(Fierce Mobile) Google is reportedly in talks with Hollywood’s premier movie studios to launch a worldwide pay-per-view streaming movie service in conjunction with its popular YouTube video site. Citing multiple sources with knowledge of the negotiations, The Financial Times reports Google is proposing an on-demand service directly integrated with its popular search engine–film and television-related queries in Google Search and YouTube would direct viewers to the streaming service, which is expected to offer new releases for about $5.00. The report adds the Google service will add new titles coinciding with their release on DVD and Blu-ray, as well as their introduction on Apple’s iTunes and Amazon.com. The streaming effort is likely to debut in the U.S., expanding to other international markets over time.

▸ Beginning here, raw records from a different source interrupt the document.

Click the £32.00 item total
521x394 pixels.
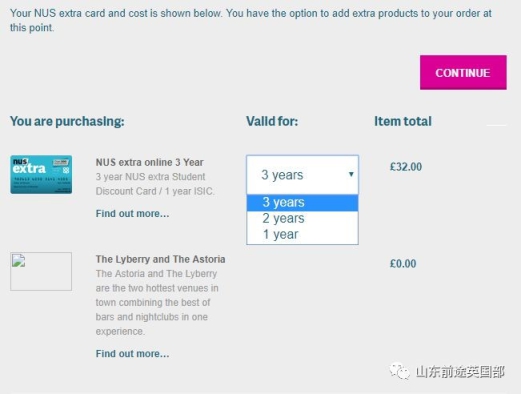pyautogui.click(x=406, y=167)
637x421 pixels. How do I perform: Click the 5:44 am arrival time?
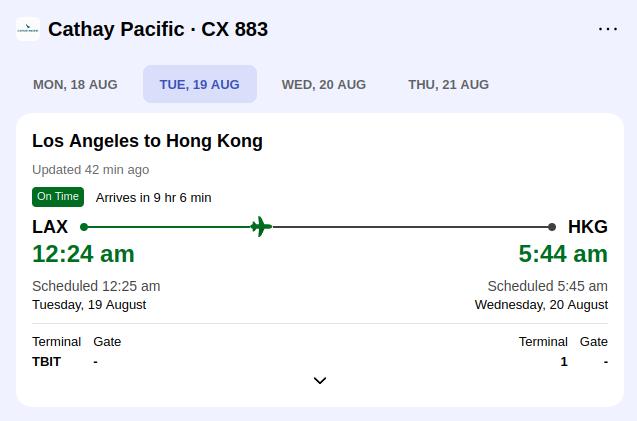click(563, 254)
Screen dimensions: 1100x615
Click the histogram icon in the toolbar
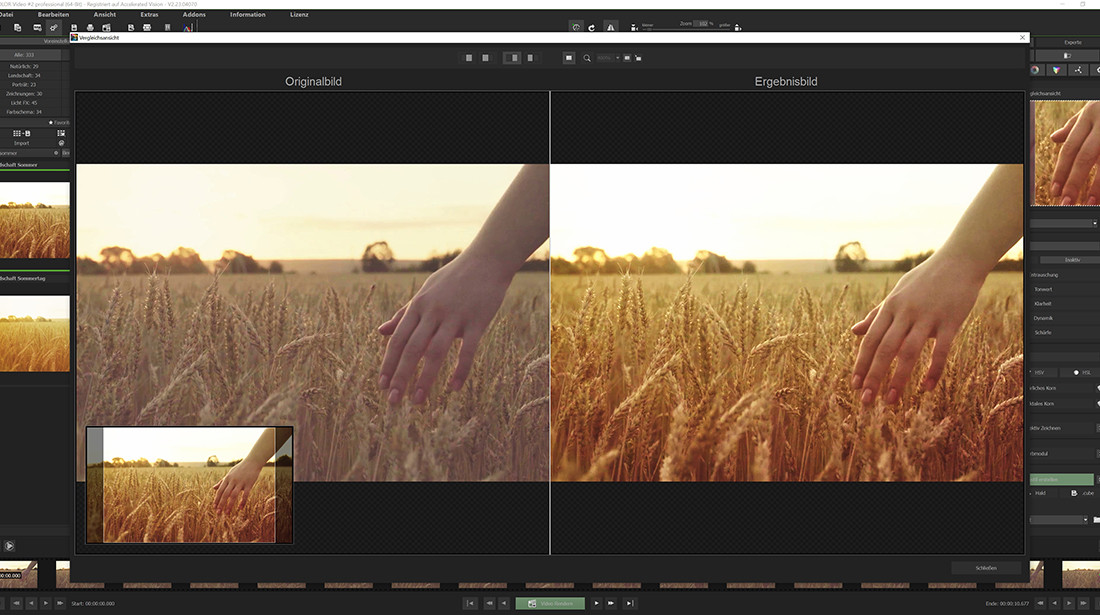tap(186, 27)
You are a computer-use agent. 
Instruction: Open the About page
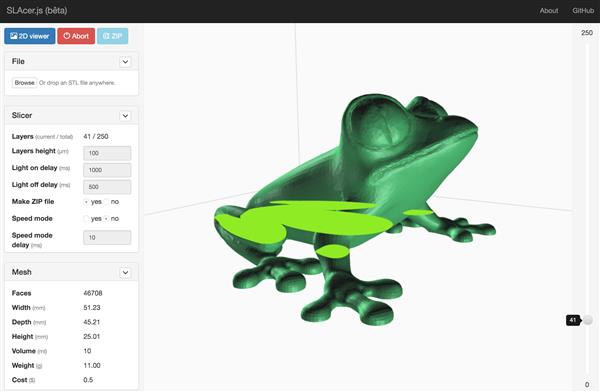(x=549, y=11)
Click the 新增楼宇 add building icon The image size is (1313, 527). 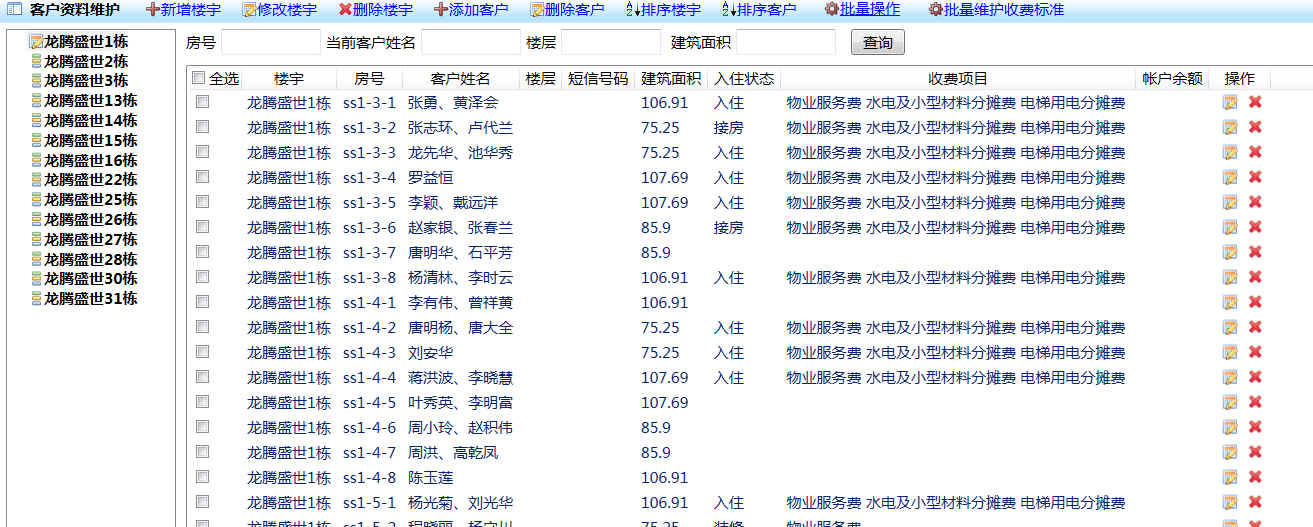(x=153, y=10)
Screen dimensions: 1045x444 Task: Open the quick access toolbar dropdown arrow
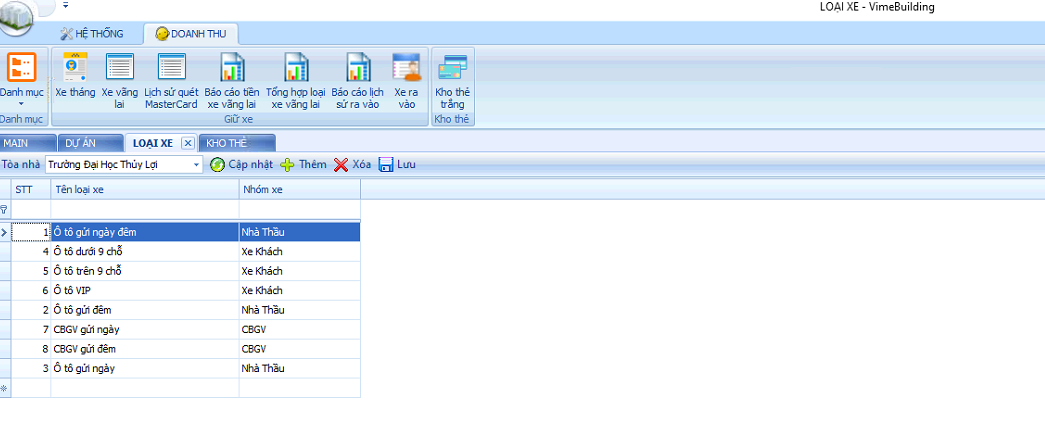(66, 6)
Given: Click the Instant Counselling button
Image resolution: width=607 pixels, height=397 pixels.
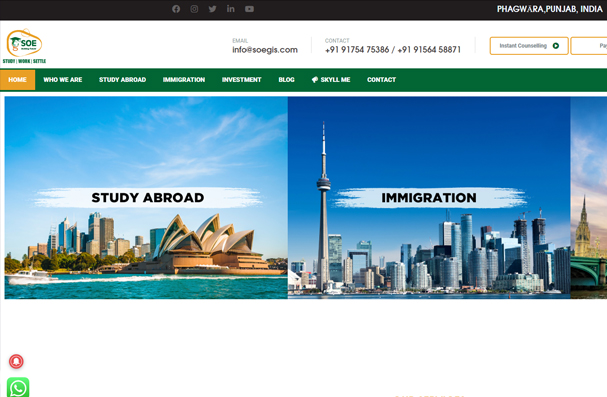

Google acquired YouTube in late 2006 for $1.65 billion. In April 2010, the site began offering 48-hour film rentals priced between 99 cents and $3.99, with an emphasis on independent features, Bollywood musicals, anime and documentaries.
Last month, Google upgraded its YouTube mobile site, promising a faster, more user-friendly experience superior to native applications running on smartphones like Apple’s iPhone. Initially launching in English only, with additional languages slated to roll out in the months ahead, the new YouTube site is optimized for iPhone and Android smartphone browsers–in addition to enhanced speeds, the revamp incorporates larger, more touch-friendly elements to improve video access as well as desktop features and functionality like search query suggestions, playlist creation and tools to designate “favorite,” “like” and “unlike” tags. “As we make improvements to Youtube.com, you’ll see them quickly follow on our mobile site, unlike native apps which are not updated as frequently,” wrote product manager Andrey Doronichev on the YouTube Blog.
According to Doronichev, YouTube consumption on mobile devices increased 160 percent in 2009 over the previous year, with mobile video playbacks now topping 100 million per day. “This is roughly the number of daily playbacks that YouTube.com was streaming when we joined forces with Google in 2006,” Doronichev added.